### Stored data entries
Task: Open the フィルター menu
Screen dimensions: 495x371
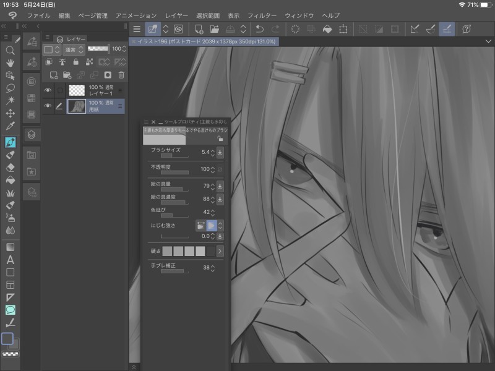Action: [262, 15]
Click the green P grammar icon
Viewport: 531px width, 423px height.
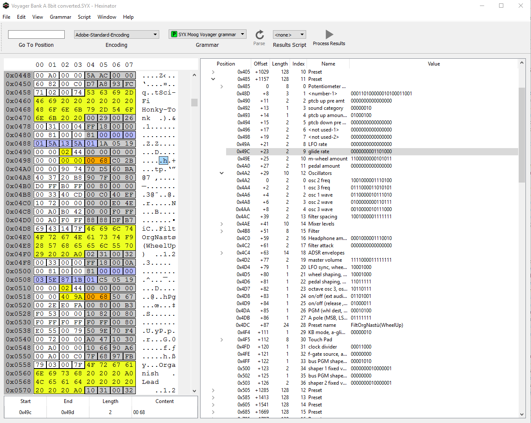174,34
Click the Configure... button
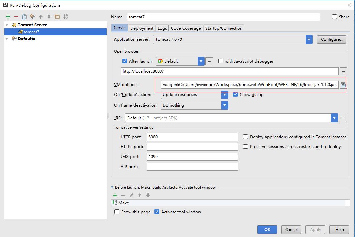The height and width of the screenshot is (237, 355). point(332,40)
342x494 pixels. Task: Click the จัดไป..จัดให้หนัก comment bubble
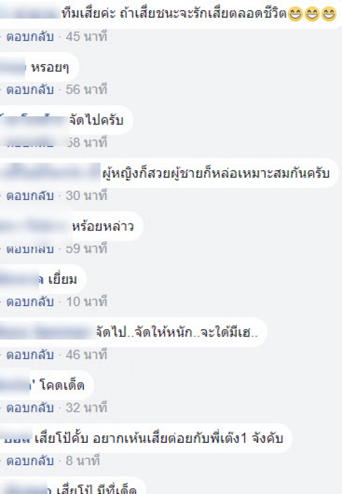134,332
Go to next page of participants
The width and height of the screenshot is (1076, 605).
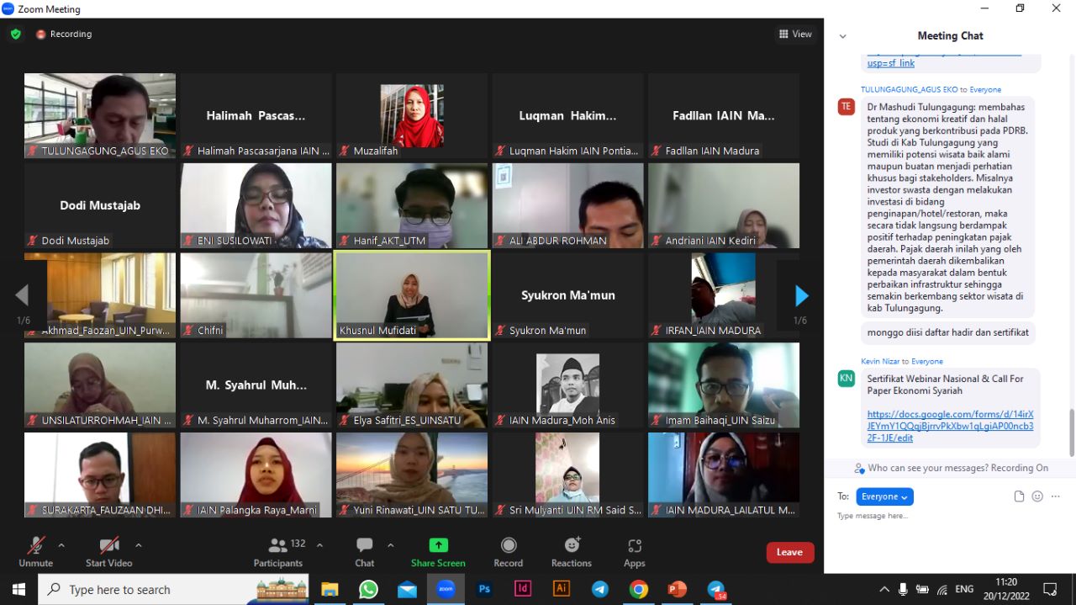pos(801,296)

* * *

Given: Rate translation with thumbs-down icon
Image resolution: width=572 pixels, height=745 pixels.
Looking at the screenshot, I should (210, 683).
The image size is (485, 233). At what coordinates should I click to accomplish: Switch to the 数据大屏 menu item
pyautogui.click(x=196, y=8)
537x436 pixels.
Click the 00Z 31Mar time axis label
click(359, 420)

### What is needed
Check each line in the records for the word "icon" and say how many have it, with nothing else.

### Response
2